If you think you know him, he’s already gone.
Rolling Thunder and the Big Lie
Then came 2019. Rolling Thunder Revue: A Bob Dylan Story by Martin Scorsese. Notice the word "Story." That’s your first clue.
This is where Scorsese basically trolled the entire audience. He interviewed people who don’t exist. Seriously.
- The Congressman: Jack Tanner, who talks about Dylan’s political impact, is actually actor Michael Murphy playing a character from a 1980s mockumentary.
- The Filmmaker: Stefan Van Dorp, the "director" who supposedly shot the 1975 tour footage, is actually Martin von Haselberg (Bette Midler’s husband).
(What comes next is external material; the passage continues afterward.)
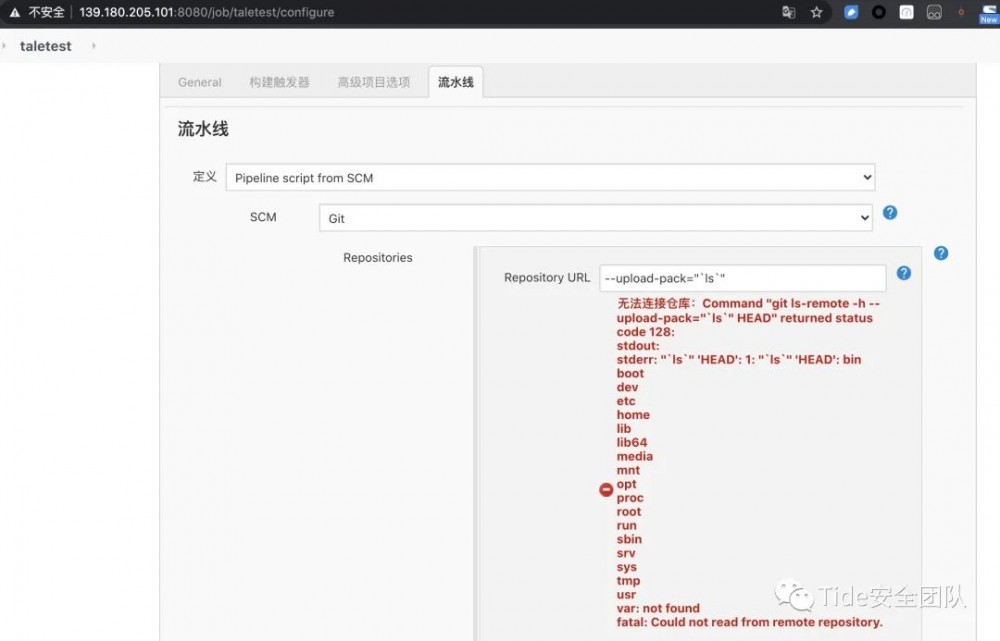This screenshot has width=1000, height=641.
Task: Open the dashboard-gauge browser extension
Action: (x=906, y=11)

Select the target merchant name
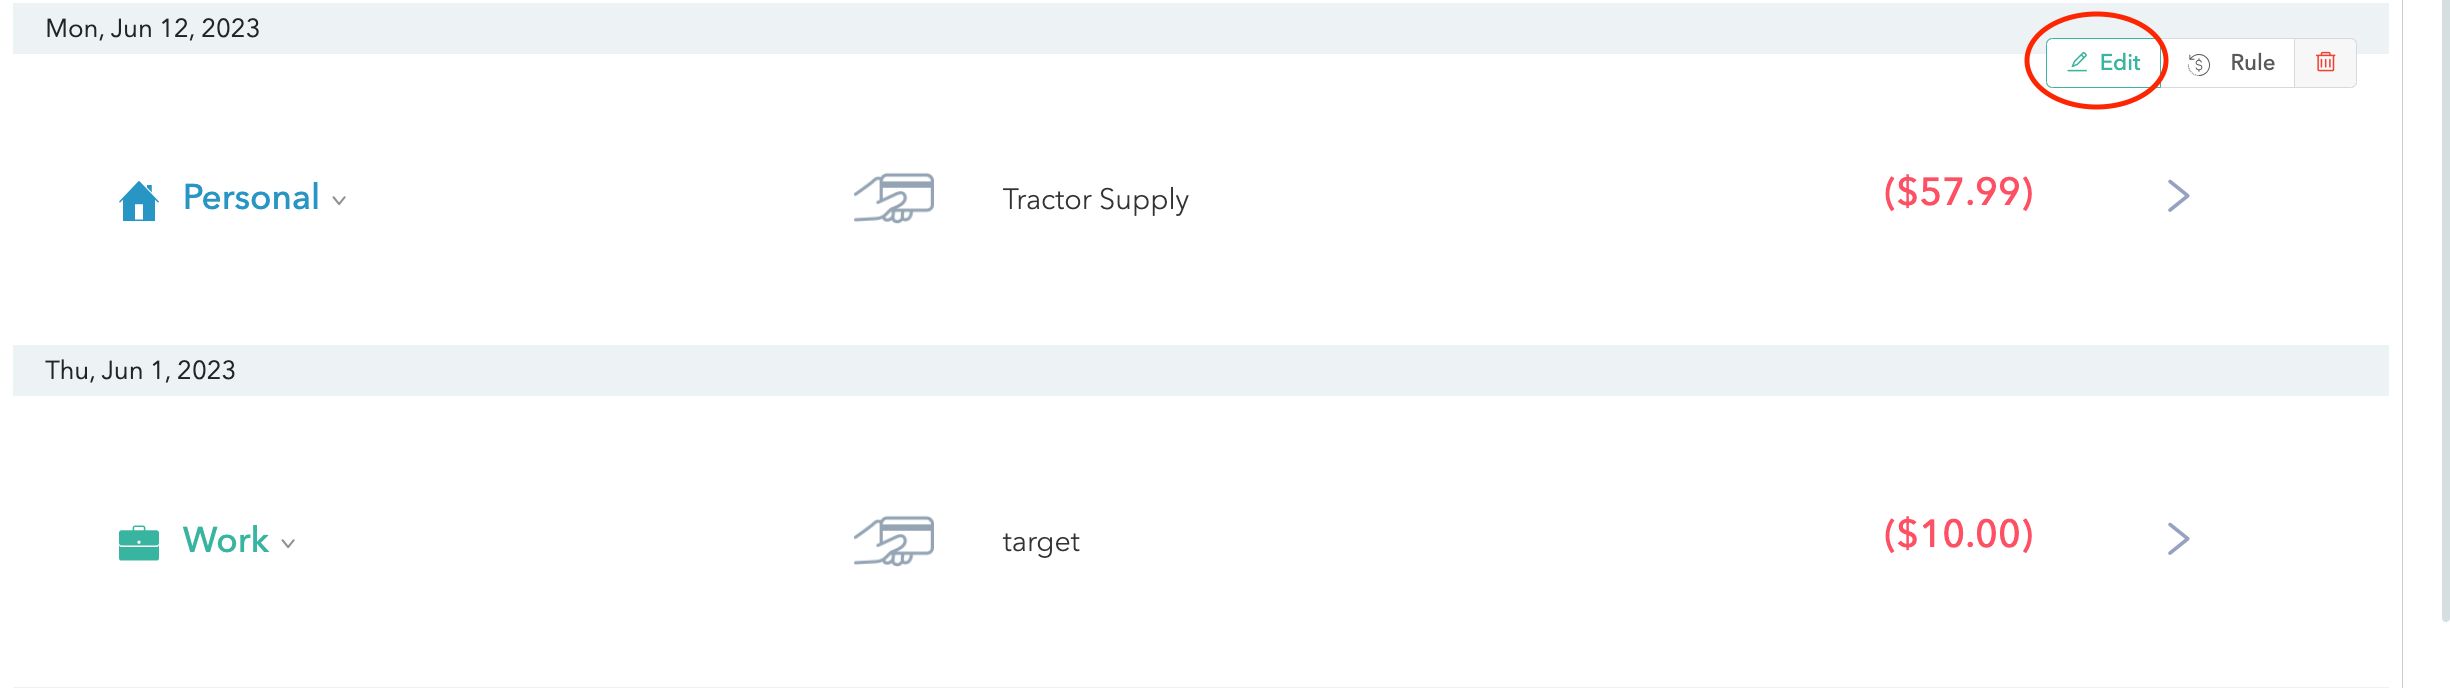(1041, 542)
- The Teenager: Sharon Stone tells a heartbreaking story about Dylan making her cry on tour when she was 19. In reality, she was 17, and she never went on that tour. The photos of them together? Photoshop.
Why did Scorsese do this? Because Dylan is a myth-maker. He’s been lying about his origins since he told people he ran away to join the circus in the 50s. By weaving fake interviews into a "documentary," Scorsese creates a film that feels exactly like a Dylan song: a mix of gritty reality and surrealist poetry.
Why These Films Actually Matter
You might feel cheated when you find out the "promoter" in the movie was actually in law school during the tour. I get it. But there’s a deeper truth here.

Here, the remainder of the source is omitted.